#### [Try it]
Print exactly, and only, the lines from the one containing "You are a GUI" through the last line of the records below, both included; leave out the pictures.

==========

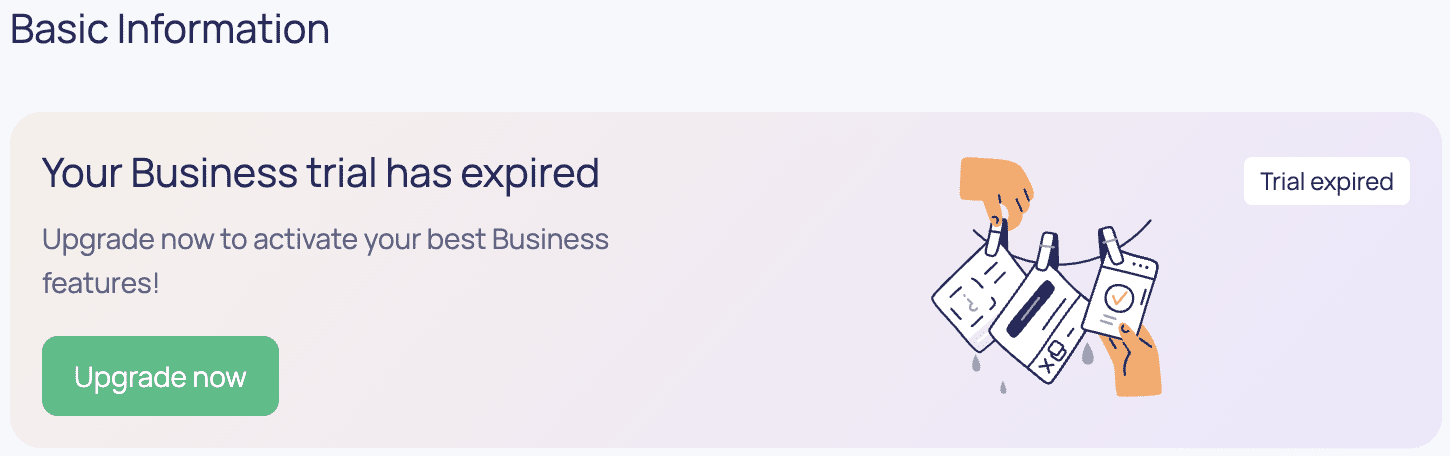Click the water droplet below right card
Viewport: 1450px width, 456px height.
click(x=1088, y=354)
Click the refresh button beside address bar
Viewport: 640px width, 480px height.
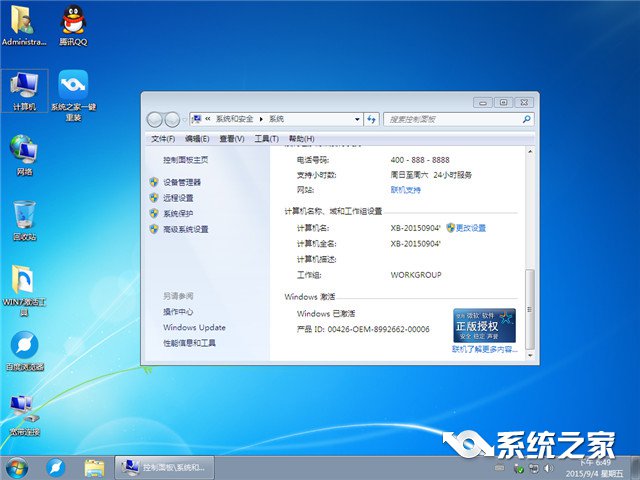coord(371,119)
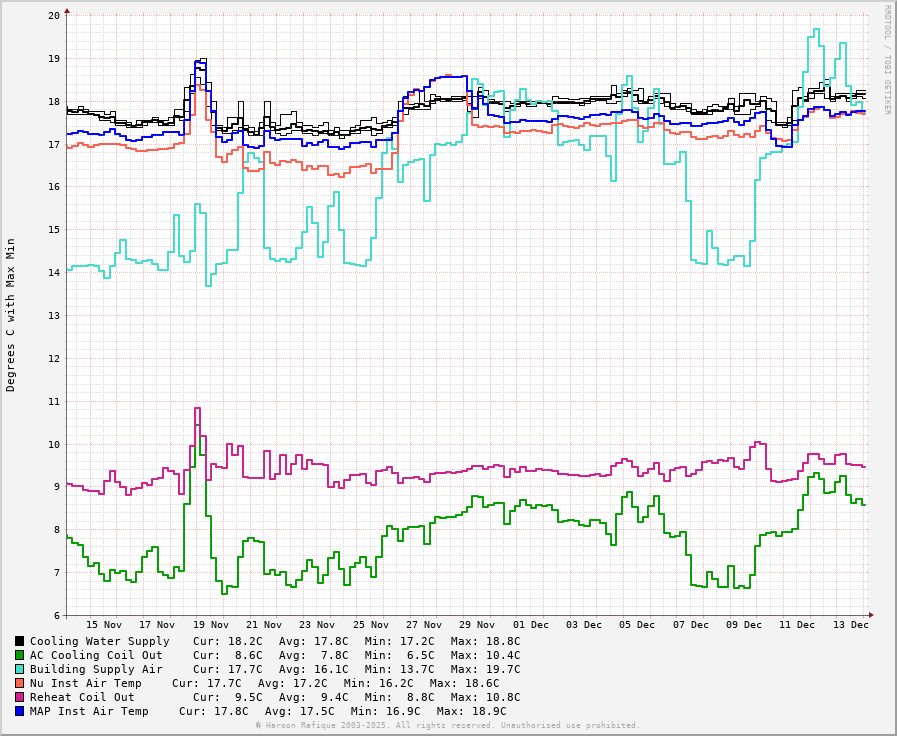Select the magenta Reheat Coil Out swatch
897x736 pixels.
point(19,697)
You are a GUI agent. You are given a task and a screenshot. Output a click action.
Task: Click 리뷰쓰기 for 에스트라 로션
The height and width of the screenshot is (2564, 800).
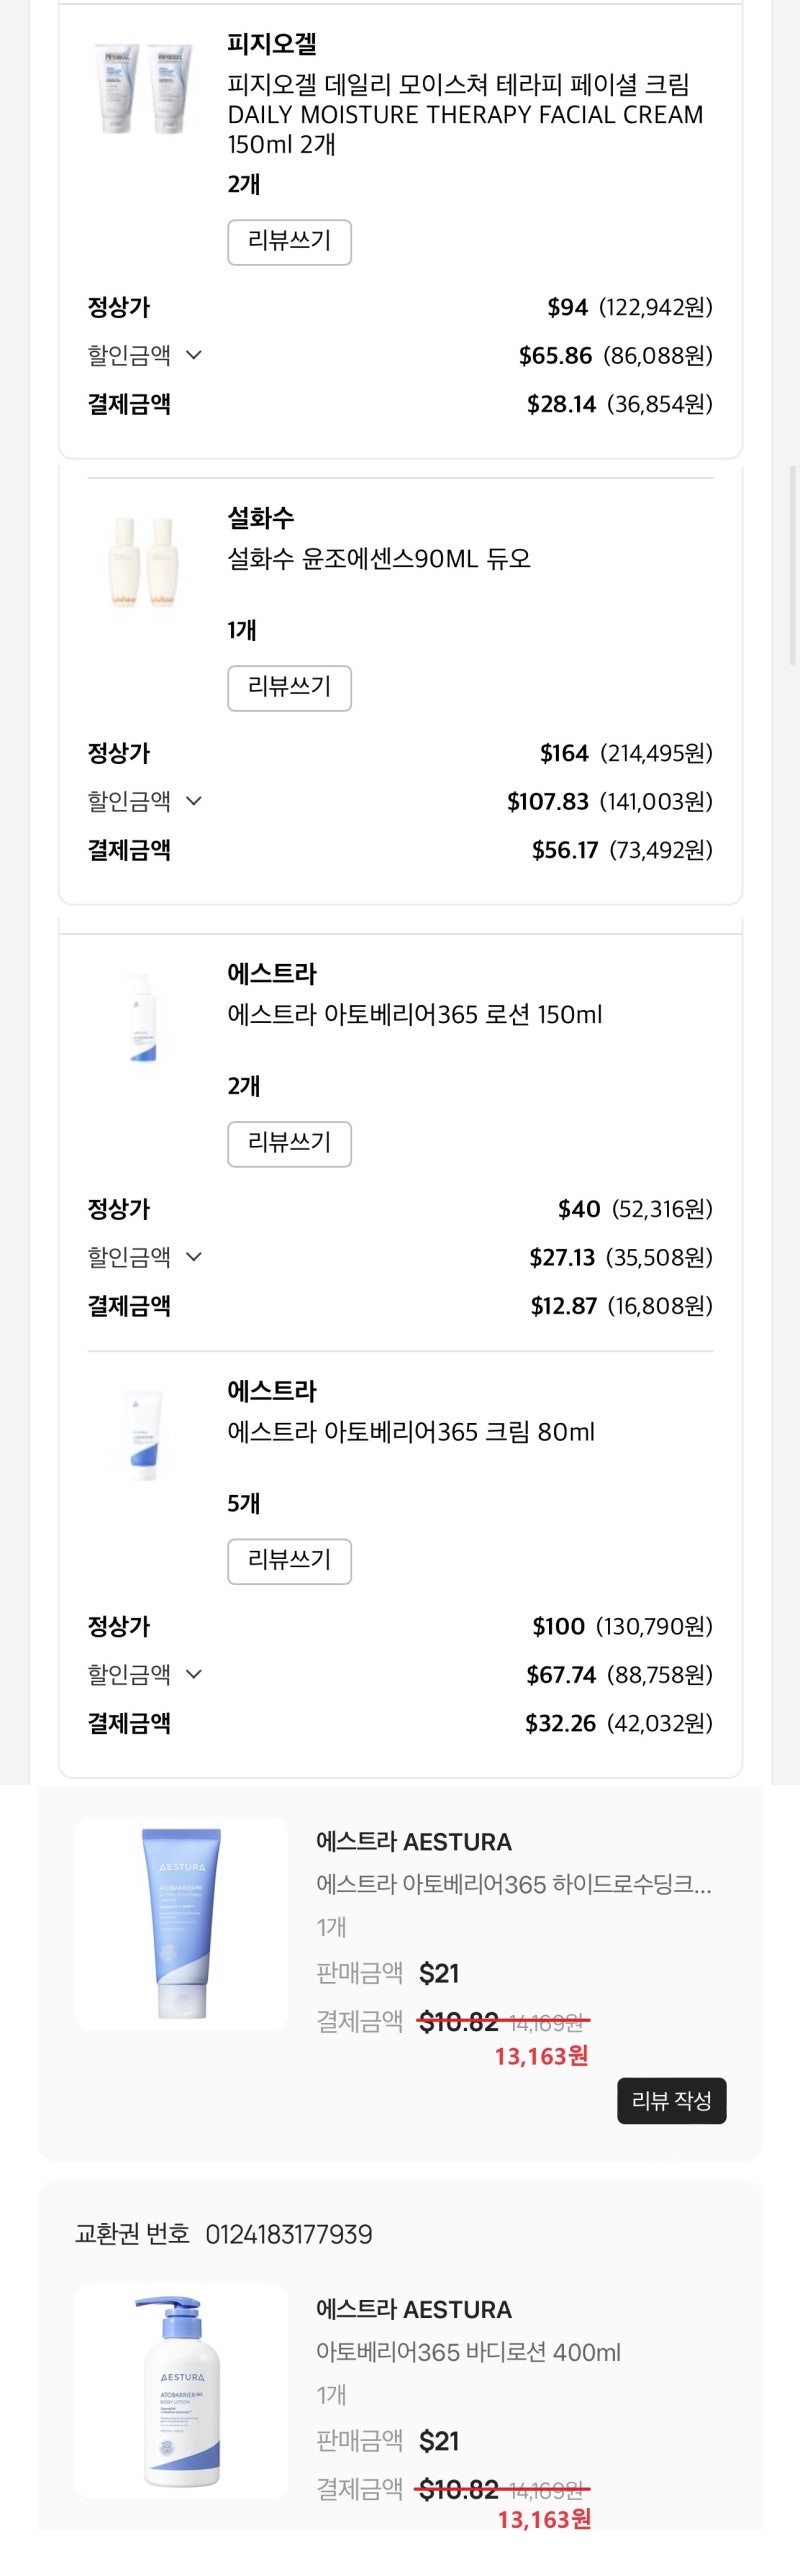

==========

#### [Answer space]
You are a GUI agent. You are given a task and a screenshot. Output a click action.
Task: Click 리뷰쓰기 for 에스트라 로션
The height and width of the screenshot is (2564, 800).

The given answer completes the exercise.